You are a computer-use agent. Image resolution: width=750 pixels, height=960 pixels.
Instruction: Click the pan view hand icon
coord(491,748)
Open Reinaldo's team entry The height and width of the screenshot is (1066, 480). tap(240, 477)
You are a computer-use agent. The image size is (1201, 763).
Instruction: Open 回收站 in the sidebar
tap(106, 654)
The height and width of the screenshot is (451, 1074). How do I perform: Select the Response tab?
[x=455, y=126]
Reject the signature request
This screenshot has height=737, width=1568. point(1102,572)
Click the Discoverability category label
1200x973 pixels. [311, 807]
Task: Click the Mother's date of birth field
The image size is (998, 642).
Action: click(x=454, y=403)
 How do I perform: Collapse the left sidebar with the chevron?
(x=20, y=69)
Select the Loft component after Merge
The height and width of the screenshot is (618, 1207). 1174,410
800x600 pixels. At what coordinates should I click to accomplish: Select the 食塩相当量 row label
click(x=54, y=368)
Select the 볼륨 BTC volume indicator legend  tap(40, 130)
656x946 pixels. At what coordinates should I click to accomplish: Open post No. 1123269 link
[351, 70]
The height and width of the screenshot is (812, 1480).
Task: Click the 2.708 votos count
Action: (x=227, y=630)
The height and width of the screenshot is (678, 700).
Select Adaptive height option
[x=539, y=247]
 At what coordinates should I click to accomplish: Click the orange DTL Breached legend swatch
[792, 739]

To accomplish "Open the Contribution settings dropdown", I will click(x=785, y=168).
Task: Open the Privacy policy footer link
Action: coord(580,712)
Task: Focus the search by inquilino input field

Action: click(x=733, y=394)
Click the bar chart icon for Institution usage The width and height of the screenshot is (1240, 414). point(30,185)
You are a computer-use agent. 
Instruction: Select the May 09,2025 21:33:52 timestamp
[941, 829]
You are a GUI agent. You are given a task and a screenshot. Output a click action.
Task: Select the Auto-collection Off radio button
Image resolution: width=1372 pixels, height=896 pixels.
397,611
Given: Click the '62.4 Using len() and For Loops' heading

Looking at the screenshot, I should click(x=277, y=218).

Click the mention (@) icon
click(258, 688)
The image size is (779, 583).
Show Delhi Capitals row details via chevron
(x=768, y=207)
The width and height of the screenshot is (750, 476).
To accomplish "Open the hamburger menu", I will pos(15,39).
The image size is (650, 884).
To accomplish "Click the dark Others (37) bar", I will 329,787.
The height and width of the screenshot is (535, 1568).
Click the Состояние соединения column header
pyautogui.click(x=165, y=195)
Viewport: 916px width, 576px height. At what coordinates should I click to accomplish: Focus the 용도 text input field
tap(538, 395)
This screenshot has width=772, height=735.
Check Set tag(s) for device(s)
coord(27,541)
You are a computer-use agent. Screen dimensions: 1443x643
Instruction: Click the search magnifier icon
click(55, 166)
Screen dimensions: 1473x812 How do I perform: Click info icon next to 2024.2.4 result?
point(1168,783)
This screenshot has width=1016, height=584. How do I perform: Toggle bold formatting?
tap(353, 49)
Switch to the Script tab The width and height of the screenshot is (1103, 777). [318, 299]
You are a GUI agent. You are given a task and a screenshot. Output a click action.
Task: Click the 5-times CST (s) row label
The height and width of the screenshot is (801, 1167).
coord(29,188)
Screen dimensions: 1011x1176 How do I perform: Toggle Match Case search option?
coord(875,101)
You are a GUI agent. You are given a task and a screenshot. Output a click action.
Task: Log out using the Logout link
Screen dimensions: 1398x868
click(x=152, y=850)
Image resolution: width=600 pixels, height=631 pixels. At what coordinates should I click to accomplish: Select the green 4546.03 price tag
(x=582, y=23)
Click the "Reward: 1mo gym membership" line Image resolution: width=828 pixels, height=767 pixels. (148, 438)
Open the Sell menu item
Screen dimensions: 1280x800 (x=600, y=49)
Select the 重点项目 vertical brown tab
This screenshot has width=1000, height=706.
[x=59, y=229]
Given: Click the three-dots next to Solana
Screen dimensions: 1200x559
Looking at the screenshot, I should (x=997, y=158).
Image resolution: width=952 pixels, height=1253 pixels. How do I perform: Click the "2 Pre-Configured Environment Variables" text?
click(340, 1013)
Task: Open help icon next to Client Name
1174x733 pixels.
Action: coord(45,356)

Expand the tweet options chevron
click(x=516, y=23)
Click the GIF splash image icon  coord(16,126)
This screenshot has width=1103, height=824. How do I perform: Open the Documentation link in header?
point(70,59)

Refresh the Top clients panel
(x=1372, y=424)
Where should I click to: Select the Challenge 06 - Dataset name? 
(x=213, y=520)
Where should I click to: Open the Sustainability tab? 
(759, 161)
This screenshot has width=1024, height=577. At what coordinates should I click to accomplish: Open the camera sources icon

** What the task requires **
The lines you need are those holding the word "computer"; copy each of them from the material above.

** Result of this exercise **
You are a computer-use agent. Image resolution: width=750 pixels, height=960 pixels.
You are a computer-use agent. The image size is (1201, 763).
You are a computer-use agent. 
You are a computer-use agent. Screen dimensions: 1443x643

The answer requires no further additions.